Search code examples
pythonexcelopenpyxl

Combining data from multiple sheets into one sheet using Openpyxl append


I tried to make an algorithm which could merge data from two or more excel files to a new excel file, it does the job, but the output is not as expected.

[this image shows the output generated by the algorithm.] (https://i.sstatic.net/0ErHz.png) [this is how the output should be.] (https://i.sstatic.net/aKlDZ.png)


import os
import openpyxl

# Prompt the user to enter the directory location of the Excel files
directory_path = input("Enter the directory location of the Excel files: ")

# Check if the directory exists
if not os.path.exists(directory_path):
    print("Directory does not exist!")
    exit()

# Get a list of all files in the directory
file_list = os.listdir(directory_path)

# Filter only Excel files
excel_files = []
for file in file_list:
    if file.endswith('.xlsx') or file.endswith('.xls'):
        excel_files.append(file)

# Display the available file names
print("Excel files found within the given directory:")
count = 1
for file in excel_files:
    file_name = os.path.splitext(file)[0]
    print(f"{count}) {file_name}")
    count += 1

# Prompt the user to select the files to add to the new file
selected_files = input("Select the file(s) that you want to add to the new file (separated by commas): ")
selected_files = selected_files.split(",")

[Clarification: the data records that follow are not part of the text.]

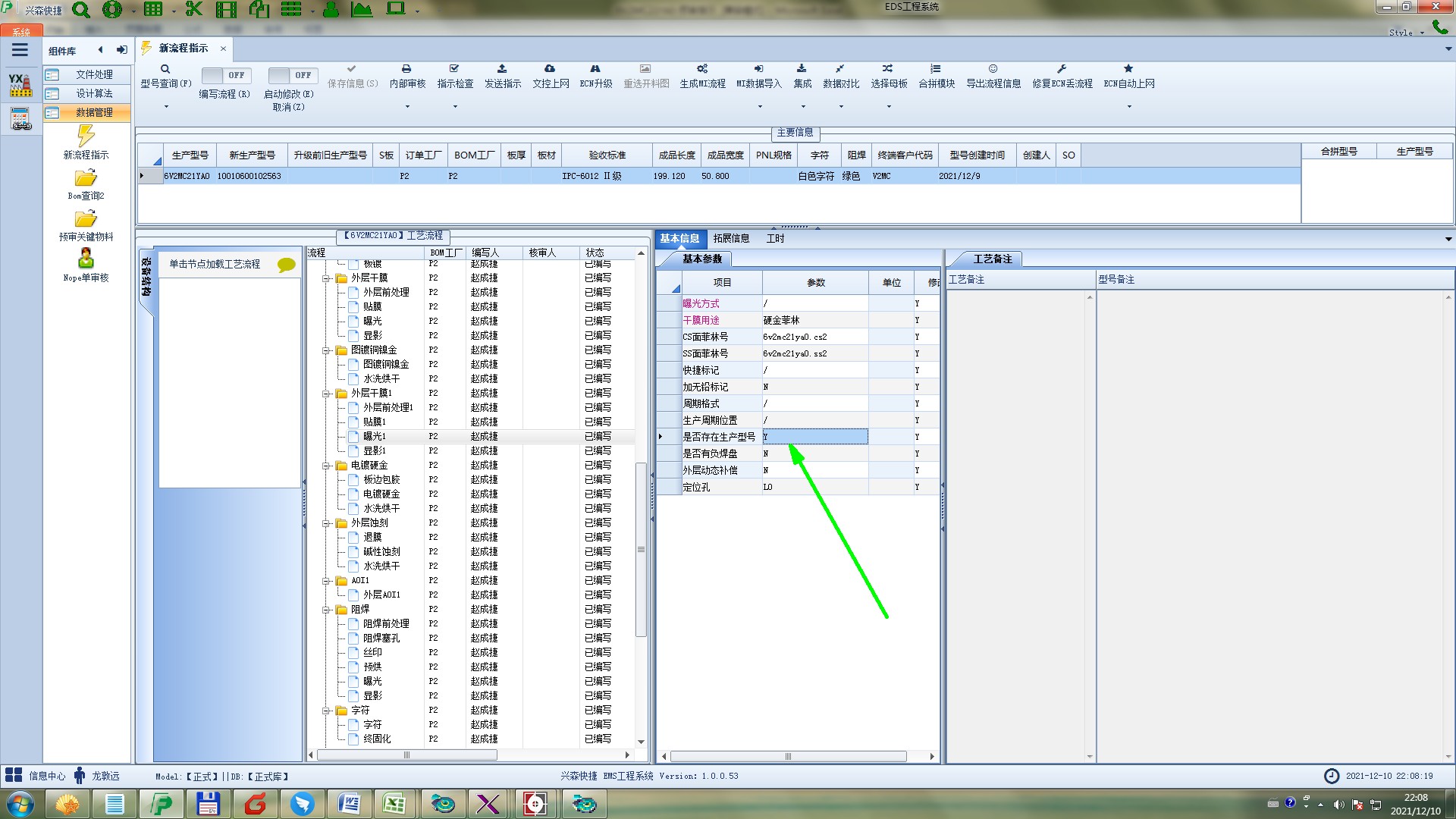Image resolution: width=1456 pixels, height=819 pixels.
Task: Click 单击节点加载工艺流程 button
Action: pyautogui.click(x=215, y=264)
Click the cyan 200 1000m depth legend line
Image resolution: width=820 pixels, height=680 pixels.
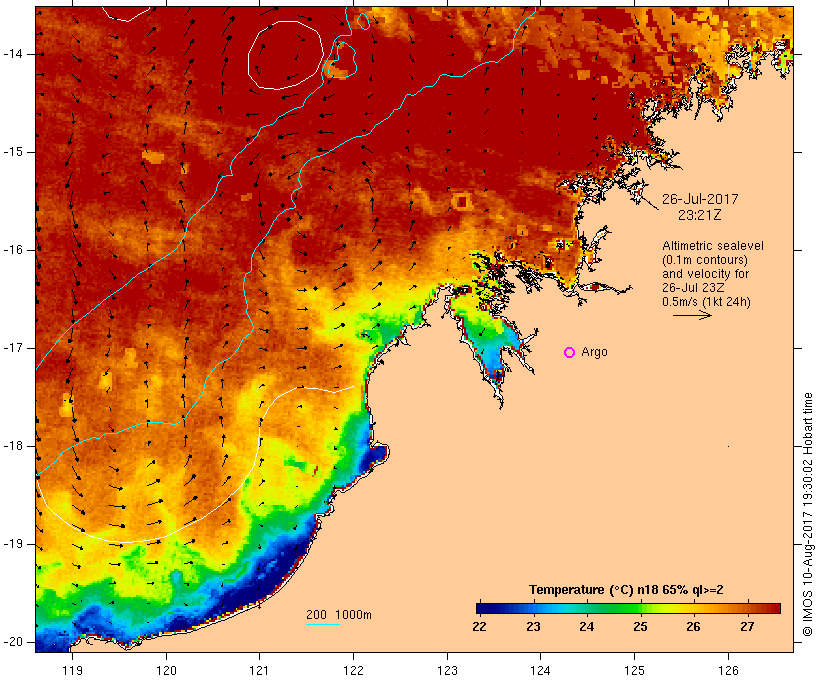(323, 624)
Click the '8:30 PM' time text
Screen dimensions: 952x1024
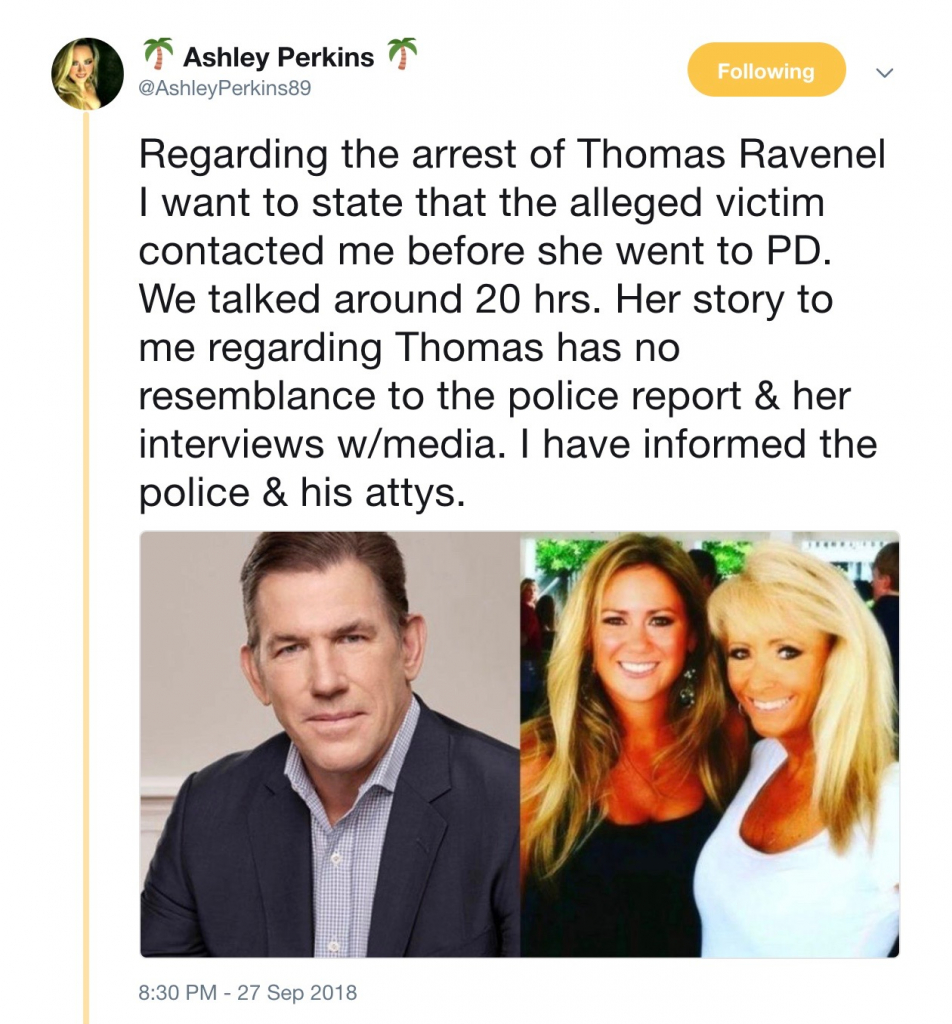(177, 993)
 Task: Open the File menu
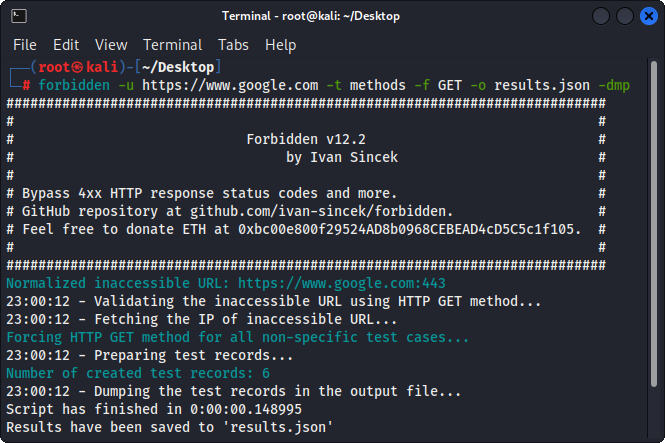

# Store the selected file names
selected_file_names = []
print("\nSelected files:")
for file_index in selected_files:
    file_index = int(file_index.strip()) - 1  # Convert to integer and subtract 1 to get the index
    if file_index < 0 or file_index >= len(excel_files):
        print(f"Invalid file number: {file_index + 1}")
        continue
    selected_file = excel_files[file_index]
    selected_file_names.append(selected_file)
    print(selected_file)

# Create an empty dictionary to store the selected titles for each file
selected_titles_dict = {}

# Iterate over the selected files and display their titles
print("\nViewing the titles within the selected files...")
for selected_file in selected_file_names:
    print(selected_file)
    wb = openpyxl.load_workbook(os.path.join(directory_path, selected_file))
    sheet = wb.active

    titles = []
    for i, cell in enumerate(sheet[1], start=1):
        titles.append(cell.value)
        print(f"{i}) {cell.value}")

    # Prompt the user to select the titles to save to the new Excel file
    selected_titles = input("Select the titles of which you want to save the details (separated by commas): ")
    selected_titles = selected_titles.split(",")
    selected_titles = [int(title.strip()) - 1 for title in selected_titles]  # Convert to integer and subtract 1

    # Store the selected titles for the current file
    selected_titles_dict[selected_file] = selected_titles

    wb.close()

# Print the overall selected files and titles
print("\nOverall, you have selected the following:")
for selected_file in selected_file_names:
    print(f"\n{selected_file} - ", end="")
    selected_titles = selected_titles_dict[selected_file]
    for title_index in selected_titles:
        print(titles[title_index], end=", ")
    print()

# Prompt the user to confirm merging the data into a new Excel file
merge_data = input("\nDo you want to merge those data and write to a new Excel file? (y/n): ")
if merge_data.lower() != "y":
    print("Data merging cancelled.")
    exit()

# Prompt the user for the name of the new Excel file
new_file_name = input("\nProvide the name for the new Excel file: ")
new_file_name += ".xlsx"

# Prompt the user for the location to store the new file
new_file_location = input("Where do you want to store the newly created file?: ")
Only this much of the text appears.